# Tareas a realizar
1. Según el fragmento sobre lo encubierto, ¿qué dice el proverbio chino que se cita?
2. Repite el pasaje del fragmento sobre lo encubierto que va desde "Por todo lo" hasta "(1 Timoteo 5:24-25).", ambos incluidos.
3. Enumera todas las fuentes cuyas palabras reproduce entre comillas el fragmento sobre lo encubierto.

# Fragmento del documento
********
Descubriendo lo encubierto
Shakespeare sentenció: “No hay crimen en el mundo que se oculte, aunque la tierra toda lo sepulte” y existe un proverbio chino muy conocido que dice: “Si no quieres que se sepa, no lo hagas”. Y es que la impunidad es engañosa al dar pie a la idea de que si logramos ocultar nuestros actos censurables y vergonzosos, podremos evitar entonces el castigo que merecen. Una presunción que puede tener validez en relación con la justicia de los hombres, pero definitivamente no lo tiene en lo que respecta a la justicia divina, pues no hay nada en absoluto que esté oculto a los ojos de Dios en virtud de su omnisciencia y omnipresencia.
Por todo lo anterior, deberíamos atender con diligencia la afirmación de Hebreos en el sentido de que: “Ninguna cosa creada escapa a la vista de Dios. Todo está descubierto, expuesto a los ojos de aquel a quien hemos de rendir cuentas” (Hebreos 4:13). Y esto no sólo en razón a que, al final de los tiempos, Dios manifestará toda obra escondida y toda intención secreta o encubierta; sino más bien a que Dios puede sacar todo esto a la luz tempranamente y hacerlo manifiesto cuando menos lo esperamos: “Los pecados de algunos son evidentes antes de ser investigados, mientras que los pecados de otros se descubren después. De igual manera son evidentes las buenas obras, y si son malas, no podrán quedar ocultas” (1 Timoteo 5:24-25).
********
# Material proporcionado
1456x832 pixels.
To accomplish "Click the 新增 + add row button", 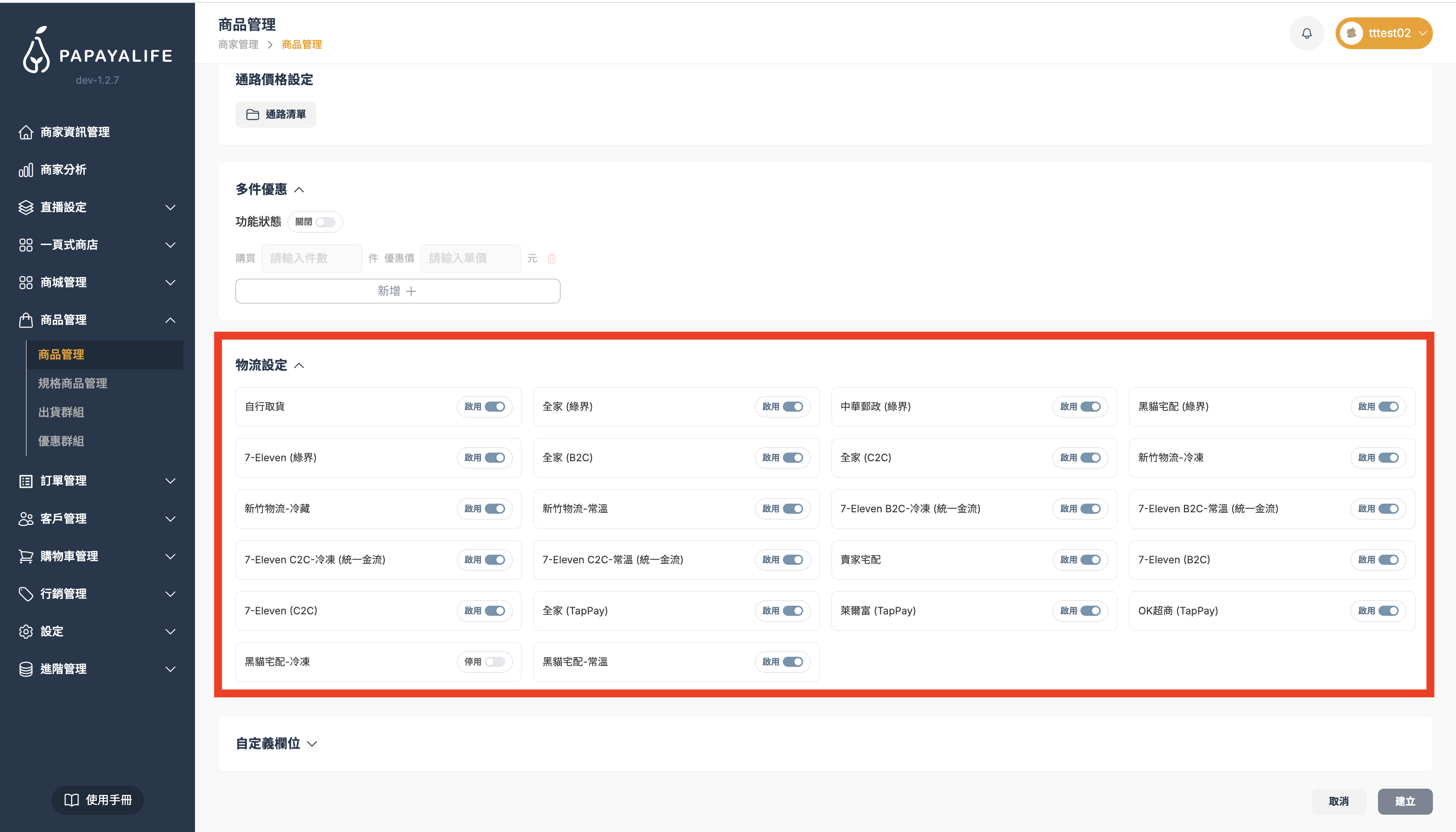I will (397, 291).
********
# Respuestas dadas
1. "Si no quieres que se sepa, no lo hagas".

2.
Por todo lo anterior, deberíamos atender con diligencia la afirmación de Hebreos en el sentido de que: “Ninguna cosa creada escapa a la vista de Dios. Todo está descubierto, expuesto a los ojos de aquel a quien hemos de rendir cuentas” (Hebreos 4:13). Y esto no sólo en razón a que, al final de los tiempos, Dios manifestará toda obra escondida y toda intención secreta o encubierta; sino más bien a que Dios puede sacar todo esto a la luz tempranamente y hacerlo manifiesto cuando menos lo esperamos: “Los pecados de algunos son evidentes antes de ser investigados, mientras que los pecados de otros se descubren después. De igual manera son evidentes las buenas obras, y si son malas, no podrán quedar ocultas” (1 Timoteo 5:24-25).

3. Shakespeare, un proverbio chino, Hebreos 4:13 y 1 Timoteo 5:24-25.